Helicopter money or not helicopter money. It may be the most important economic debate of our time, but it is coming, it’s just a matter of when.
Helicopter money is so named after the late Milton Friedman, in his-life time the high priest of monetary economics, once said that in the event of a re-run of the 1930s Great Depression, if all else failed the central bank could always scatter money across the land from a helicopter.
Friedman made his famous pronouncement in the 1960s, 30 or so years later, a certain Ben Bernanke, before he made it to the exulted heights of chairman of the Fed, said there are theoretical circumstances in which Friedman’s helicopter drop makes sense.
The question is, are those circumstances with us now? To that I would say the answer is probably, but they will most certainly be upon us in a decade or two from now.
So strictly speaking, in this age of electronic money, pure helicopter money is when the central bank creates money and pays it into the bank account of every man, women and child in this country – assuming all these people have bank accounts.
Others say a helicopter drop could be used to credit the government with money. So instead of scattering the money, it is dropped into the government’s own bank account. It could then use this created money to fund spending on infrastructure, or maybe tax credits. I am not so sure that this is true helicopter money, not in the sense envisioned by Friedman.
An advantage to a central bank printing money to fund a government stimulus is that it feels more politically acceptable, easier to sell to the electorate, than government borrowing. Indeed, the very idea of government borrowing in a recession feels intuitively wrong to many people. It’s a tough concept to get across, even if economic theory says such as idea makes sense.
Economists don’t help by disagreeing with each other, and by letting their academic judgement be clouded by ideology. The public have this perception that economists sit on the left wing of the political divide, in reality some economists hold views so far to the right, that they make Attila the Hun seem like one of those touchy-feely types.
Some economists disagree with idea of fiscal stimulus because they say that if a government borrows more, people will expect taxes to go up in the future and thus will save more in anticipation of this, thus nullifying the benefit of the rise in spending. Such an argument seems totally ignorant of the reality, and indeed irrationality, of human nature.
But if the fiscal stimulus is funded by money printing, what’s the problem?
There seem to be several.
Some economists argue that there is no difference between helicopter money and certain other options, for example governments borrowing at zero interest, or central banks, which are a de facto part of government, buying government debt via quantitative easing. They are wrong for two reasons.
Firstly, when the central bank goes in for quantitative easing (QE), it does so on the understanding it will be temporary. QE may make the cost of government borrowing zero, but it is still debt and will have to be paid back one day. Helicopter money is a permanent injection of money. It is the difference between me offering to give you £1,000 – helicopter money – and lending you £1,000 at zero interest for a few years.

• _Records provided_:

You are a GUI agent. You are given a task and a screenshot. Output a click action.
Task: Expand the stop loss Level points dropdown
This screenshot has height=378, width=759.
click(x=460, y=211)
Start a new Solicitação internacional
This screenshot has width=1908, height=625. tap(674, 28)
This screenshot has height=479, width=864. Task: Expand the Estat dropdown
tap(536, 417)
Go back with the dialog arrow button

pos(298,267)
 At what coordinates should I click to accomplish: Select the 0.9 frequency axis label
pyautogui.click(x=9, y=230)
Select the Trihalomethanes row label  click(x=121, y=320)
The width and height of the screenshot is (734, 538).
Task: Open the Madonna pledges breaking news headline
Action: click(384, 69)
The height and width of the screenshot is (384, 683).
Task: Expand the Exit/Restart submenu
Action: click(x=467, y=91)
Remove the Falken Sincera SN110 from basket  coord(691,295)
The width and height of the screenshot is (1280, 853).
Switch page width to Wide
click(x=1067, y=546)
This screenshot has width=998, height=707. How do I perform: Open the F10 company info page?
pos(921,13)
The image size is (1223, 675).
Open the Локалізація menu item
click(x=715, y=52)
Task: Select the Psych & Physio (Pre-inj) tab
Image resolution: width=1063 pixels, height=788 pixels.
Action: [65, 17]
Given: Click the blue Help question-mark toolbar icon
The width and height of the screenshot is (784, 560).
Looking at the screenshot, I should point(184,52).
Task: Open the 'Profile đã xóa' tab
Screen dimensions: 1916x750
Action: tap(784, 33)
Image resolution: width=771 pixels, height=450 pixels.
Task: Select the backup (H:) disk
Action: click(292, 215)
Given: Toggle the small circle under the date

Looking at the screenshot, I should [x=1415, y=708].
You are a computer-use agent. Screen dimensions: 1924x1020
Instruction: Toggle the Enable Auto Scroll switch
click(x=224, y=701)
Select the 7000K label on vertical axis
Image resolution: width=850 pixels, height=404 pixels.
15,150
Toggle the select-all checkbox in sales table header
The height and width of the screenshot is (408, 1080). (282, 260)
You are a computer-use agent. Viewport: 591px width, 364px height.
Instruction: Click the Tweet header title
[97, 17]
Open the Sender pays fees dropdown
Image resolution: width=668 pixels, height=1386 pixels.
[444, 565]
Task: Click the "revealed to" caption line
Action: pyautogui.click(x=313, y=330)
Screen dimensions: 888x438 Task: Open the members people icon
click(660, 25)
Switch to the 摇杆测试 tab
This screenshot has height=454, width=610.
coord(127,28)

• _Action item 1_: In the helicopter money text, rewrite the passage that begins at the words "Others say a" and stops after "envisioned by Friedman.", replacing "infrastructure" with "public works".
• _Action item 2_: According to the helicopter money text, in which decade did Milton Friedman make his famous pronouncement?

• _Answer space 1_:
Others say a helicopter drop could be used to credit the government with money. So instead of scattering the money, it is dropped into the government’s own bank account. It could then use this created money to fund spending on public works, or maybe tax credits. I am not so sure that this is true helicopter money, not in the sense envisioned by Friedman.

• _Answer space 2_: The 1960s.